**Prompt**
The required output is the lines below from the line containing "Kabala Siteleri (249, 67)" to the line containing "Arvut (62, 238)", inclusive, retyped exactly. No other lines belong in it.

Entries taken from a collection
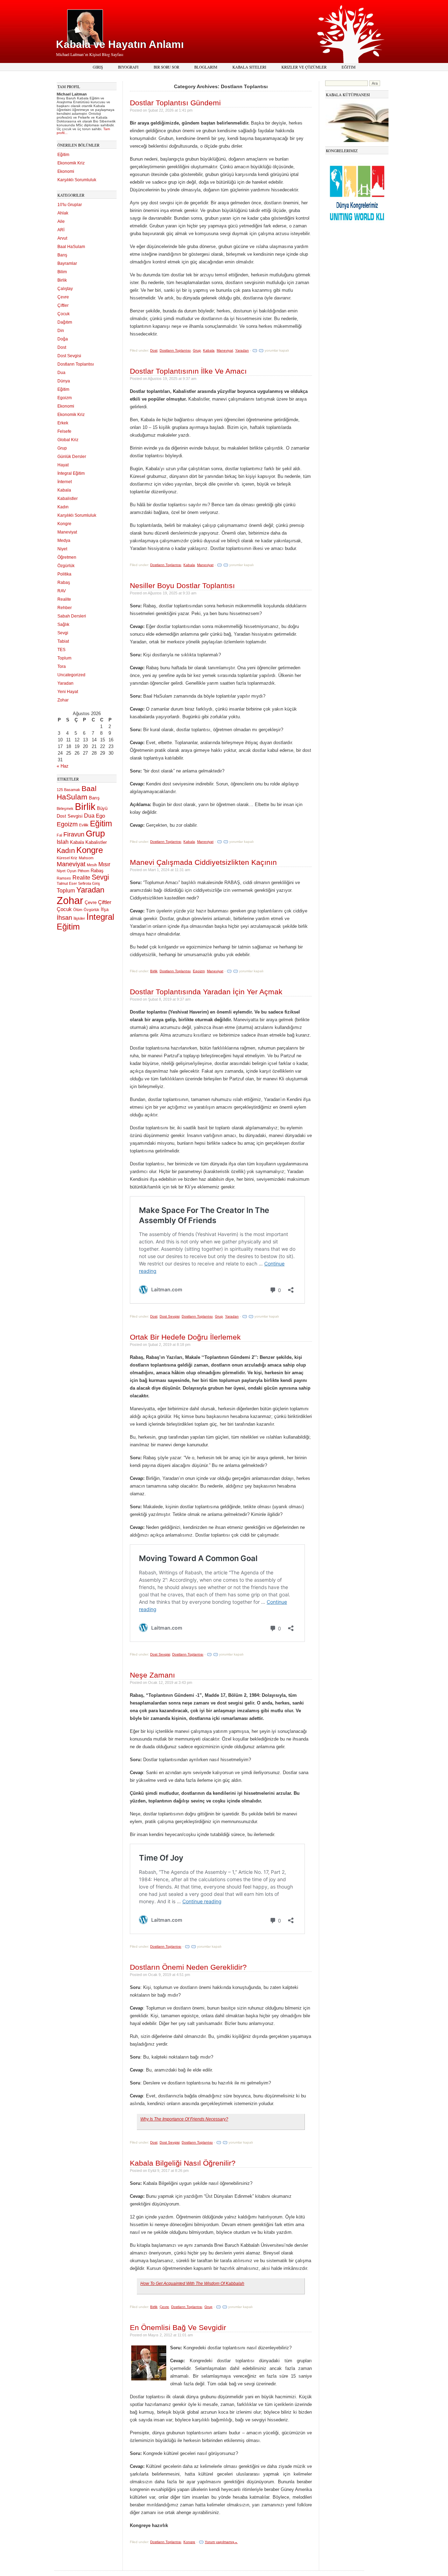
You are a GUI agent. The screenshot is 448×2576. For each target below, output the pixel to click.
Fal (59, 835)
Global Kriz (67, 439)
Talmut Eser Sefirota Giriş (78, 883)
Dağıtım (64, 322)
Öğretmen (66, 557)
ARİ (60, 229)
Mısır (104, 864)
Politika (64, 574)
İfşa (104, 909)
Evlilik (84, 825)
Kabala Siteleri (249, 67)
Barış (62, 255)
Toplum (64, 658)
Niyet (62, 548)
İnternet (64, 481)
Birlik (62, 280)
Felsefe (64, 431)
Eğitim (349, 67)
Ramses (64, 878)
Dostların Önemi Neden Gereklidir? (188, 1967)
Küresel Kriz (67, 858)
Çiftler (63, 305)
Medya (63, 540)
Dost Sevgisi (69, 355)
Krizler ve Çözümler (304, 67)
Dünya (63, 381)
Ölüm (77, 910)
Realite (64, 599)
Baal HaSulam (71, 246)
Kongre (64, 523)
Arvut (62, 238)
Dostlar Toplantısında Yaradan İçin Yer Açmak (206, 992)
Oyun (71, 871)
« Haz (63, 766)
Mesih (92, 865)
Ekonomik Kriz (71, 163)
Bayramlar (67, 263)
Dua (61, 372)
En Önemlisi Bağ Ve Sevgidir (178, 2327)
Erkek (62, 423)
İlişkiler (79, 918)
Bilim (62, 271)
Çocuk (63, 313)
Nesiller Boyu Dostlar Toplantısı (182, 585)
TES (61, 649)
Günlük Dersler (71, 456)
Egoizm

**Answer section**
Kabala Siteleri (249, 67)
Barış (62, 255)
Toplum (64, 658)
Niyet (62, 548)
İnternet (64, 481)
Birlik (62, 280)
Felsefe (64, 431)
Eğitim (349, 67)
Ramses (64, 878)
Dostların Önemi Neden Gereklidir? (188, 1967)
Küresel Kriz (67, 858)
Çiftler (63, 305)
Medya (63, 540)
Dost Sevgisi (69, 355)
Krizler ve Çözümler (304, 67)
Dünya (63, 381)
Ölüm (77, 910)
Realite (64, 599)
Baal HaSulam (71, 246)
Kongre (64, 523)
Arvut (62, 238)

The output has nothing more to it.